Please put every line of the items below into a JSON list of strings, one string per line, with blank lines left out.

▶ [THE INPUT]:

++++

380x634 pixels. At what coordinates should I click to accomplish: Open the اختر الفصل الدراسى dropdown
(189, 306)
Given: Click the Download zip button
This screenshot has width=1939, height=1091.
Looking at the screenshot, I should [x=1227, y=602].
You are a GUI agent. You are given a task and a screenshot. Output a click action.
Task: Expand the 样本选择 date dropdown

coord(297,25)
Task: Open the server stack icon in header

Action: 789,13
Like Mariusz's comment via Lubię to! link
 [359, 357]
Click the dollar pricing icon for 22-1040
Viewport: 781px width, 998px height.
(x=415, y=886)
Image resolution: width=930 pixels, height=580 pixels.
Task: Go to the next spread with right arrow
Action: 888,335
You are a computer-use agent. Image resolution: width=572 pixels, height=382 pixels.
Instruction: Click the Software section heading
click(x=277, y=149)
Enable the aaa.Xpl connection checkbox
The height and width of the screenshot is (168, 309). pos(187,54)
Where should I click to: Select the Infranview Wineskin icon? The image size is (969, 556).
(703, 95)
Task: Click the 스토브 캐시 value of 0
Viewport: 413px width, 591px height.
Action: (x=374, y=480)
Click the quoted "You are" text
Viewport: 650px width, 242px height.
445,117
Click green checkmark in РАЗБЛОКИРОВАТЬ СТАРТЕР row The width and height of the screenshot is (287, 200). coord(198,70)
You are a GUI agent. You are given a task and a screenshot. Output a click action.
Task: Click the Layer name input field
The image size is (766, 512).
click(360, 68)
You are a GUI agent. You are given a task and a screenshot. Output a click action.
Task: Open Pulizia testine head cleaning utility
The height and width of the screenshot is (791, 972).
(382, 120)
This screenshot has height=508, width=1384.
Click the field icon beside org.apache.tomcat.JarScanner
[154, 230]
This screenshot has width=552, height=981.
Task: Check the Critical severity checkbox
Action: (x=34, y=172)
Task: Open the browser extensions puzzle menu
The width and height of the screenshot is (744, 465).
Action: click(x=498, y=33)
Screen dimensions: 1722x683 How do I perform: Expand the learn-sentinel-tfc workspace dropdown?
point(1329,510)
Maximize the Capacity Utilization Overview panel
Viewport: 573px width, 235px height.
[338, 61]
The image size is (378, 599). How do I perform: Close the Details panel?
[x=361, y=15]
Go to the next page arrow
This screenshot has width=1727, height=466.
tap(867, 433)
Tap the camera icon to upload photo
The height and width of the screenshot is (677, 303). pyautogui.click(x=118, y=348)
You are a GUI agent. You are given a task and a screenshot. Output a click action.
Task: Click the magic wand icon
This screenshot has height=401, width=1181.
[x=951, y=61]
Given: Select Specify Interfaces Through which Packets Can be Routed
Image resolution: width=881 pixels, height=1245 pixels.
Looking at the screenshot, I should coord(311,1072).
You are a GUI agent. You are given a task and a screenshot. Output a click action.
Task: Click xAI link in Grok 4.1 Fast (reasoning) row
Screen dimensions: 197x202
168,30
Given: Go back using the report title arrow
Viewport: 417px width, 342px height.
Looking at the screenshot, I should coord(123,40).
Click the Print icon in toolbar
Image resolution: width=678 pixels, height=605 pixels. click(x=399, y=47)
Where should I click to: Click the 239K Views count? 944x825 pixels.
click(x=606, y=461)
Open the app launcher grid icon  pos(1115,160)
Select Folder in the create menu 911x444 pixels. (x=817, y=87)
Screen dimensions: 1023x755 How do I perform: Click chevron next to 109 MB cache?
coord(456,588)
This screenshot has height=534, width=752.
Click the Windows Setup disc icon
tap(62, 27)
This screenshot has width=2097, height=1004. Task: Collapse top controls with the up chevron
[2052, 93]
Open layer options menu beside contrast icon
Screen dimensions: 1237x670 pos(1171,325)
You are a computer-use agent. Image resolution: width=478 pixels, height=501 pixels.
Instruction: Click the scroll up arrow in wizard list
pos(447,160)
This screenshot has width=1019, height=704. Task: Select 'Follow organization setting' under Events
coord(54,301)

++++

▶ [REPLY TO THE EXERCISE]:
[
  "380x634 pixels. At what coordinates should I click to accomplish: Open the اختر الفصل الدراسى dropdown",
  "(189, 306)",
  "Given: Click the Download zip button",
  "This screenshot has width=1939, height=1091.",
  "Looking at the screenshot, I should [x=1227, y=602].",
  "You are a GUI agent. You are given a task and a screenshot. Output a click action.",
  "Task: Expand the 样本选择 date dropdown",
  "coord(297,25)",
  "Task: Open the server stack icon in header",
  "Action: 789,13",
  "Like Mariusz's comment via Lubię to! link",
  " [359, 357]",
  "Click the dollar pricing icon for 22-1040",
  "Viewport: 781px width, 998px height.",
  "(x=415, y=886)",
  "Image resolution: width=930 pixels, height=580 pixels.",
  "Task: Go to the next spread with right arrow",
  "Action: 888,335",
  "You are a computer-use agent. Image resolution: width=572 pixels, height=382 pixels.",
  "Instruction: Click the Software section heading",
  "click(x=277, y=149)",
  "Enable the aaa.Xpl connection checkbox",
  "The height and width of the screenshot is (168, 309). pos(187,54)",
  "Where should I click to: Select the Infranview Wineskin icon? The image size is (969, 556).",
  "(703, 95)",
  "Task: Click the 스토브 캐시 value of 0",
  "Viewport: 413px width, 591px height.",
  "Action: (x=374, y=480)",
  "Click the quoted \"You are\" text",
  "Viewport: 650px width, 242px height.",
  "445,117",
  "Click green checkmark in РАЗБЛОКИРОВАТЬ СТАРТЕР row The width and height of the screenshot is (287, 200). coord(198,70)",
  "You are a GUI agent. You are given a task and a screenshot. Output a click action.",
  "Task: Click the Layer name input field",
  "The image size is (766, 512).",
  "click(360, 68)",
  "You are a GUI agent. You are given a task and a screenshot. Output a click action.",
  "Task: Open Pulizia testine head cleaning utility",
  "The height and width of the screenshot is (791, 972).",
  "(382, 120)",
  "This screenshot has height=508, width=1384.",
  "Click the field icon beside org.apache.tomcat.JarScanner",
  "[154, 230]",
  "This screenshot has width=552, height=981.",
  "Task: Check the Critical severity checkbox",
  "Action: (x=34, y=172)",
  "Task: Open the browser extensions puzzle menu",
  "The width and height of the screenshot is (744, 465).",
  "Action: click(x=498, y=33)",
  "Screen dimensions: 1722x683 How do I perform: Expand the learn-sentinel-tfc workspace dropdown?",
  "point(1329,510)",
  "Maximize the Capacity Utilization Overview panel",
  "Viewport: 573px width, 235px height.",
  "[338, 61]",
  "The image size is (378, 599). How do I perform: Close the Details panel?",
  "[x=361, y=15]",
  "Go to the next page arrow",
  "This screenshot has width=1727, height=466.",
  "tap(867, 433)",
  "Tap the camera icon to upload photo",
  "The height and width of the screenshot is (677, 303). pyautogui.click(x=118, y=348)",
  "You are a GUI agent. You are given a task and a screenshot. Output a click action.",
  "Task: Click the magic wand icon",
  "This screenshot has height=401, width=1181.",
  "[x=951, y=61]",
  "Given: Select Specify Interfaces Through which Packets Can be Routed",
  "Image resolution: width=881 pixels, height=1245 pixels.",
  "Looking at the screenshot, I should coord(311,1072).",
  "You are a GUI agent. You are given a task and a screenshot. Output a click action.",
  "Task: Click xAI link in Grok 4.1 Fast (reasoning) row",
  "Screen dimensions: 197x202",
  "168,30",
  "Given: Go back using the report title arrow",
  "Viewport: 417px width, 342px height.",
  "Looking at the screenshot, I should coord(123,40).",
  "Click the Print icon in toolbar",
  "Image resolution: width=678 pixels, height=605 pixels. click(x=399, y=47)",
  "Where should I click to: Click the 239K Views count? 944x825 pixels.",
  "click(x=606, y=461)",
  "Open the app launcher grid icon  pos(1115,160)",
  "Select Folder in the create menu 911x444 pixels. (x=817, y=87)",
  "Screen dimensions: 1023x755 How do I perform: Click chevron next to 109 MB cache?",
  "coord(456,588)",
  "This screenshot has height=534, width=752.",
  "Click the Windows Setup disc icon",
  "tap(62, 27)",
  "This screenshot has width=2097, height=1004. Task: Collapse top controls with the up chevron",
  "[2052, 93]",
  "Open layer options menu beside contrast icon",
  "Screen dimensions: 1237x670 pos(1171,325)",
  "You are a computer-use agent. Image resolution: width=478 pixels, height=501 pixels.",
  "Instruction: Click the scroll up arrow in wizard list",
  "pos(447,160)",
  "This screenshot has width=1019, height=704. Task: Select 'Follow organization setting' under Events",
  "coord(54,301)"
]